Entries taken from a collection
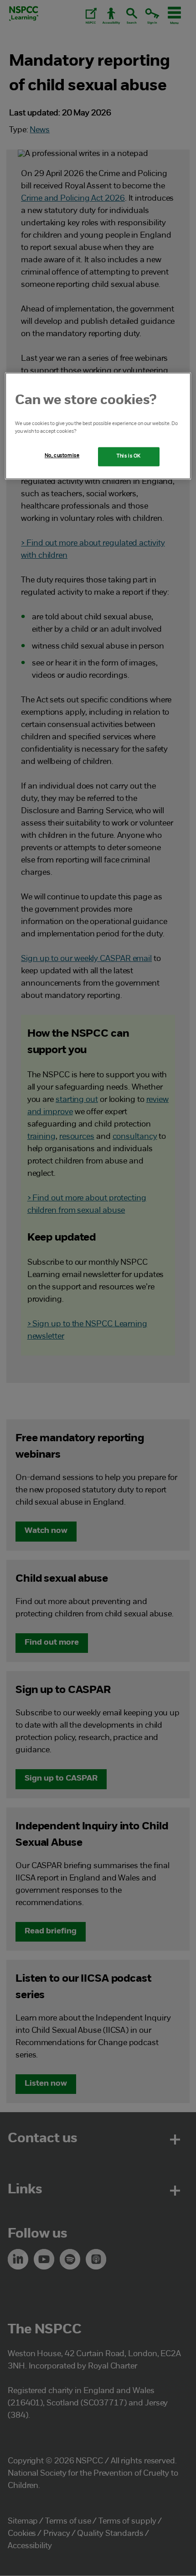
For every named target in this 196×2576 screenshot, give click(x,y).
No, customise (62, 456)
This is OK (129, 456)
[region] (98, 426)
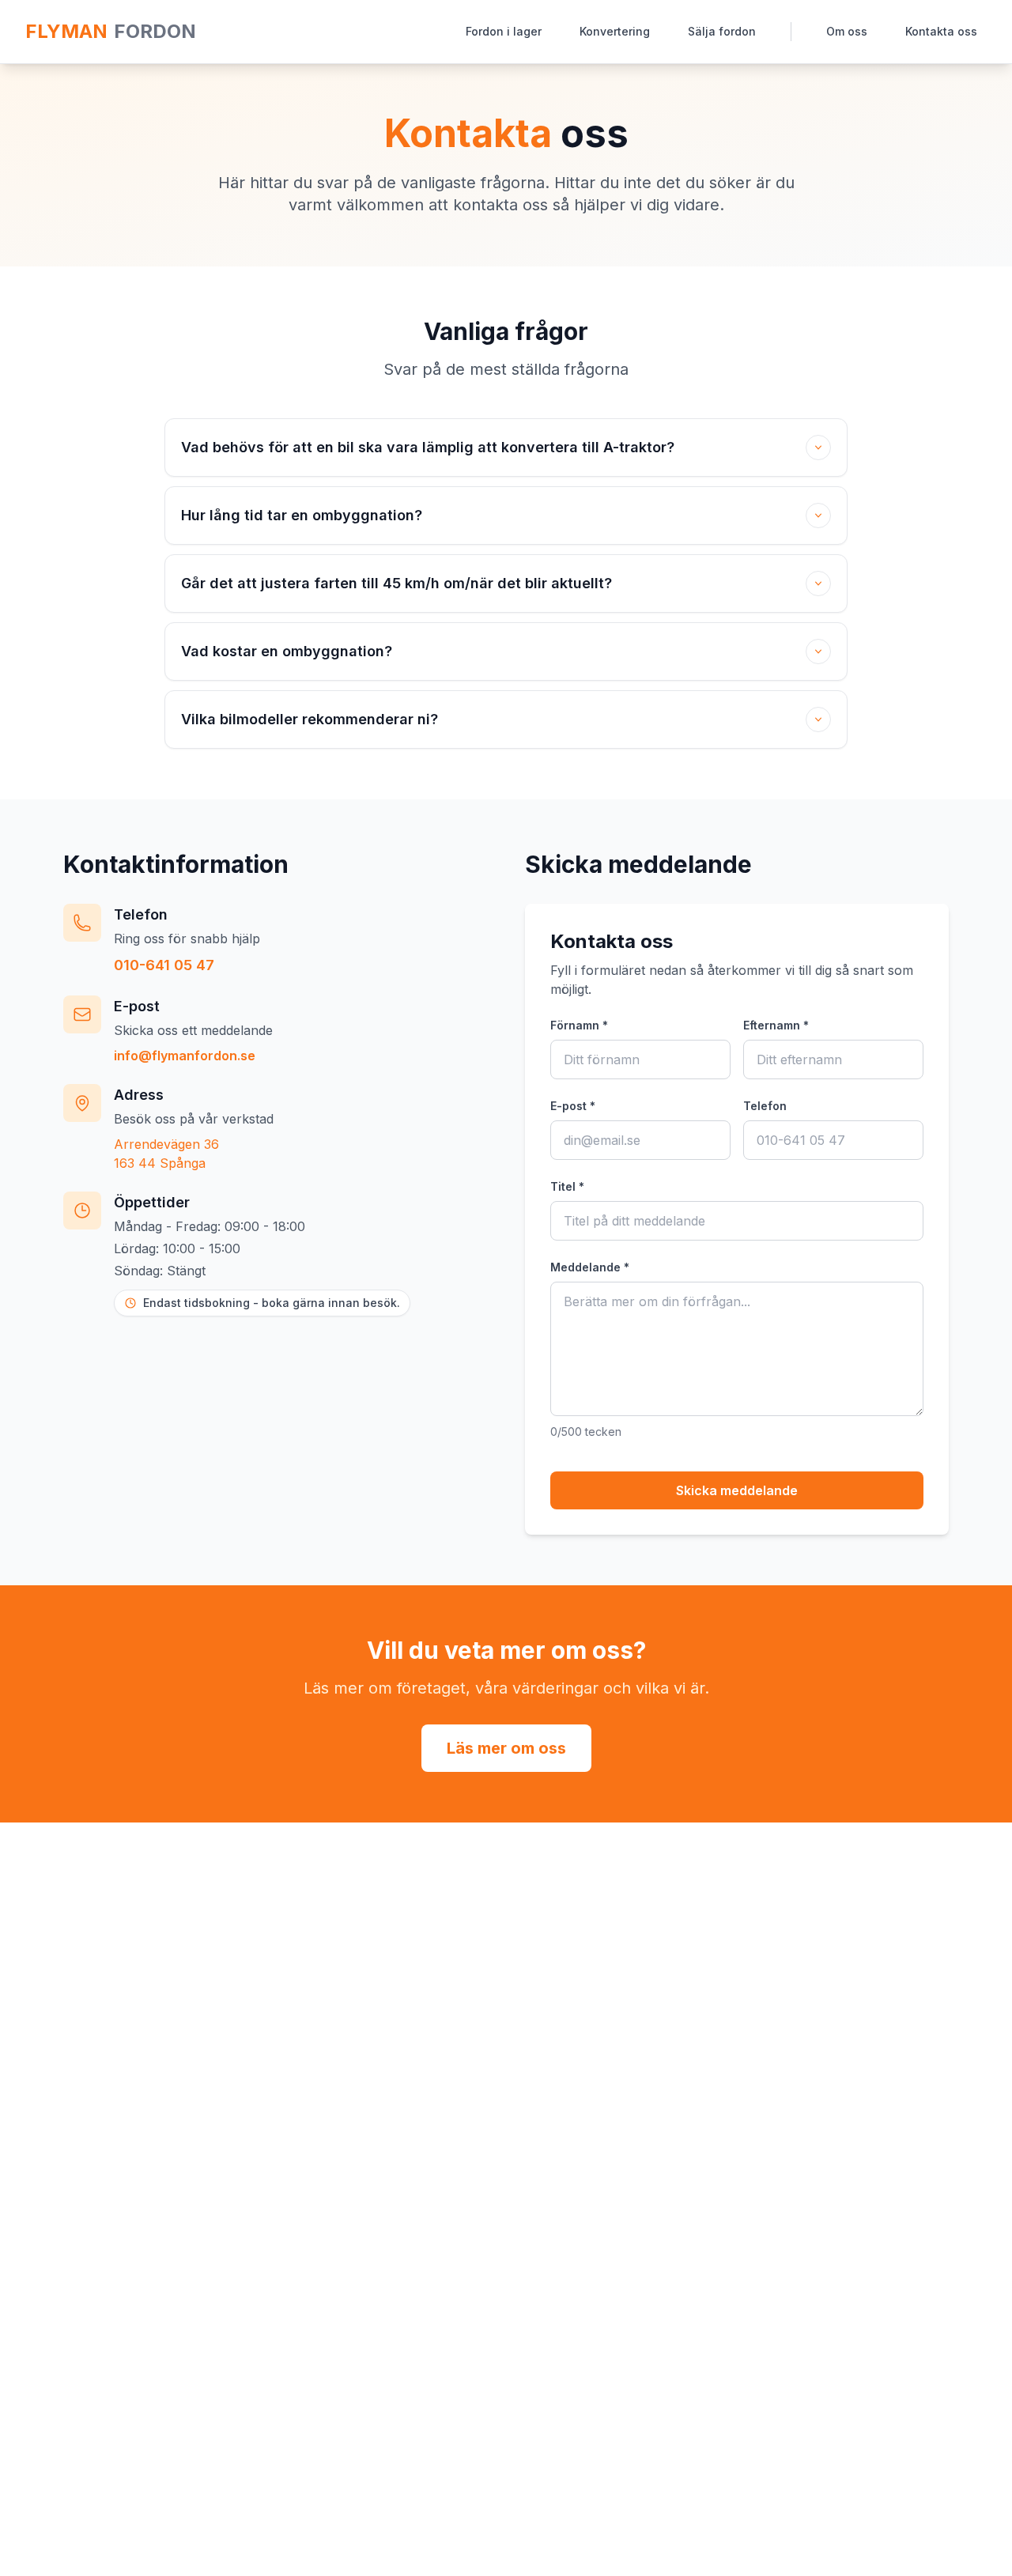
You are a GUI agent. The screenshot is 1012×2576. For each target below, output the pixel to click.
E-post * (572, 1105)
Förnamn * (579, 1025)
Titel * (567, 1186)
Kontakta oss (941, 31)
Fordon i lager (504, 31)
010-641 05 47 (164, 965)
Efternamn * (776, 1025)
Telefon (765, 1105)
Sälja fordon (722, 31)
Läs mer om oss (506, 1748)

What you have to do: Give the records again exactly as they stand, so that only the pictures are missing.

Task response:
For every named target in this 196×2576 screenshot, give click(x,y).
No, customise (62, 456)
This is OK (129, 456)
[region] (98, 426)
You are a GUI agent. The screenshot is 1012×2576. For each target below, output the pixel to click.
E-post * (572, 1105)
Förnamn * (579, 1025)
Titel * (567, 1186)
Kontakta oss (941, 31)
Fordon i lager (504, 31)
010-641 05 47 (164, 965)
Efternamn * (776, 1025)
Telefon (765, 1105)
Sälja fordon (722, 31)
Läs mer om oss (506, 1748)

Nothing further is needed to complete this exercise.